Problem to work on: Your answer should be one number: the count of lines in the records that include the word "data".

::: The input

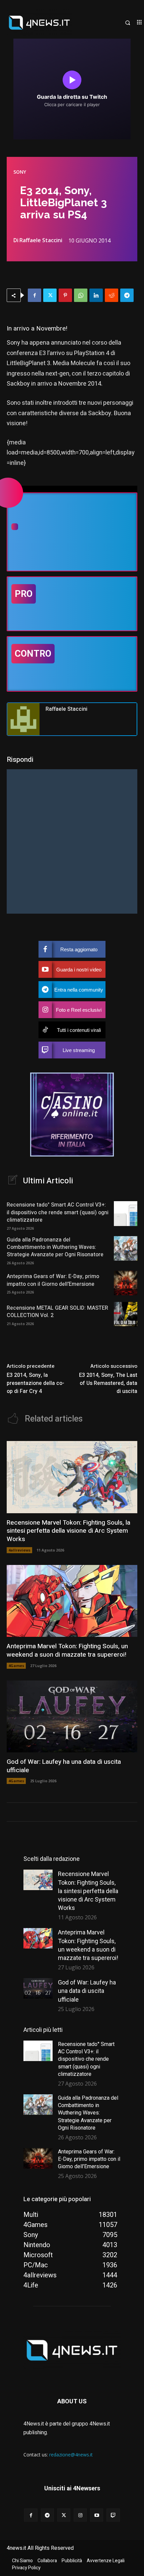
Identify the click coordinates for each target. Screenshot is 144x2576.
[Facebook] (34, 295)
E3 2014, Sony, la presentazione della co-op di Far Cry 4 (35, 1383)
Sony (19, 172)
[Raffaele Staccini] (23, 719)
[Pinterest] (65, 295)
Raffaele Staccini (40, 240)
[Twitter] (50, 295)
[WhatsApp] (80, 295)
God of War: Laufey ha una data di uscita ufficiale (64, 1766)
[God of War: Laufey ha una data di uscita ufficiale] (72, 1716)
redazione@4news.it (71, 2454)
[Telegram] (127, 295)
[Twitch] (113, 2515)
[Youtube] (96, 2515)
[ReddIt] (111, 295)
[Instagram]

::::::

Response to the task: 2